Sin embargo, perdimos todo el 2017 sin obtener un acuerdo que los manuales presentarían como fácil de alcanzar. A falta de un acuerdo oportuno no pudimos contener, y al contrario, multiplicamos, el indeseado efecto colateral que casos de estas dimensiones inevitablemente producen sobre la economía.  

Y ahora, más de un año después de las confesiones de Washington, estamos concentrados en revisar cómo extender en el tiempo las medidas de urgencia que adoptamos el verano pasado, cuando esperábamos que las negociaciones con Odebrecht se iniciaran. Por supuesto que hay una nueva urgencia: la que representa la expansión de los efectos colaterales del caso a todo el sector infraestructura. Ese es, sin duda, un asunto nuevo y merece sus propias medidas de urgencia.  

Pero por lo que toca a Odebrecht, no hubo durante el 2017 ninguna negociación en serio y no la hay aún ahora. En lo que toca a este asunto, en los debates actuales estamos intentando afinar instrumentos que nadie está intentando utilizar.  

No obstante –y esto es innegable–, las medidas de urgencia de febrero del 2017 contienen dos herramientas que parecen haber llegado para quedarse. Me refiero al uso de fideicomisos para asegurar el pago de reparaciones por daños y a la intervención del agraviado (no solo del Estado) en la venta de activos del perpetrador. Y a ellas tiene sentido agregar el uso de fianzas judiciales como alternativa a los fideicomisos y la creación de procedimientos de colaboración eficaz y clemencia para personas jurídicas que cooperen con la justicia o acepten asumir responsabilidades corporativas sin necesidad de ir a un juicio.  

Se trata de cuatro medidas agresivas, sin duda, que la ley debería entregar a los tribunales de justicia.
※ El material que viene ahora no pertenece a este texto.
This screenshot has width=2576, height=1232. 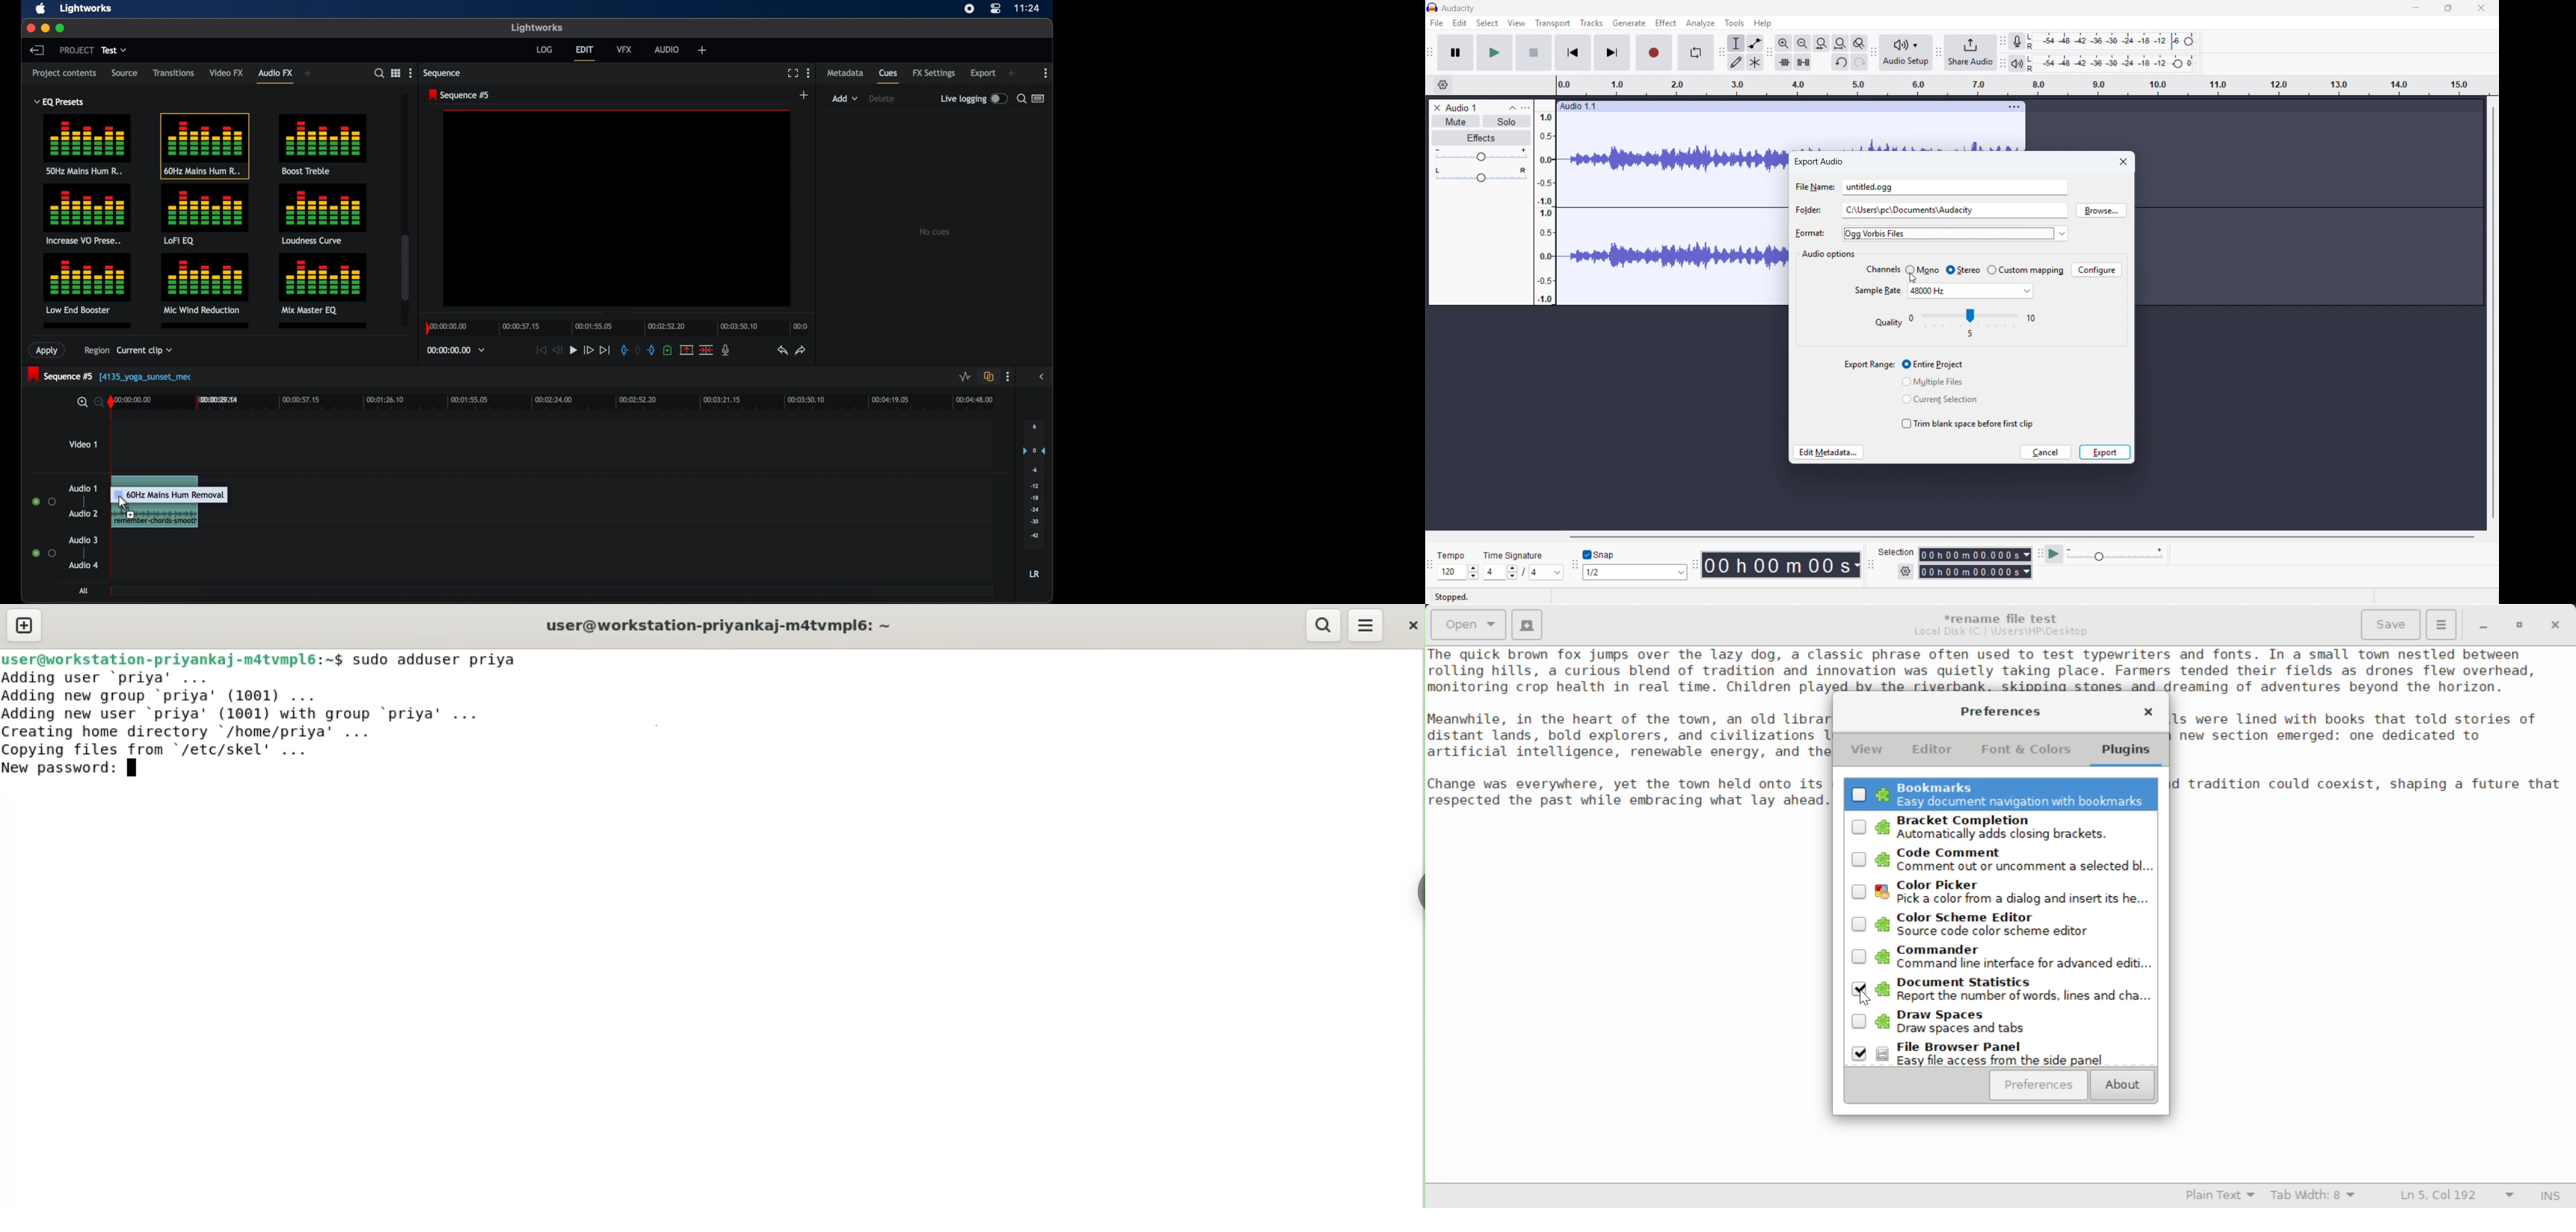 What do you see at coordinates (2020, 537) in the screenshot?
I see `Horizontal scroll bar ` at bounding box center [2020, 537].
Pero, con los límites correctos, son cuatro medidas que pueden marcar un importante punto de quiebre en el proceso en marcha.  

El Congreso está entretenido ahora en un debate innecesario sobre algo tan intolerable como la explotación del trabajo juvenil. Pero si cambiamos de página, ese mismo Congreso podría convertirse en la instancia que marque un punto de quiebre en la cadena de errores que ha dado origen al fracaso de esta historia.  

Fuera del Congreso hay una segunda corporación pública que puede marcar ese cambio de timón que requerimos con tanta urgencia. Se trata del Tribunal Constitucional, que acaba de recibir en audiencia el caso Humala/Heredia, sobre la falta de necesidad de sostener su detención.  

Ese es otro frente de enormes desatinos por enmendar. Creo que todos sentimos que la pareja Humala/Heredia debe ir a juicio. Pero coincidiremos también en que ese juicio debió comenzar hace casi seis meses. El retraso ha erosionado por completo la legitimidad que podía reclamar la detención de la pareja hace medio año, cuando parecíamos estar ante un juicio inminente. Una investigación sin fecha de término y una acusación que jamás llega no pueden justificar que se mantenga en prisión a nadie.  

La prisión preventiva también es un recurso escaso. Su uso excesivo deteriora la legitimidad que requieren las autoridades para emplearla. Por eso, al resolver el caso Humala/Heredia, el Tribunal Constitucional puede devolver el orden a un sistema que, aún entrampado en el manejo del tiempo, necesita aire suficiente para poder desenvolverse sin desviaciones ni entuertos.  

Dos tareas por hacer. No parece demasiado, ¿verdad?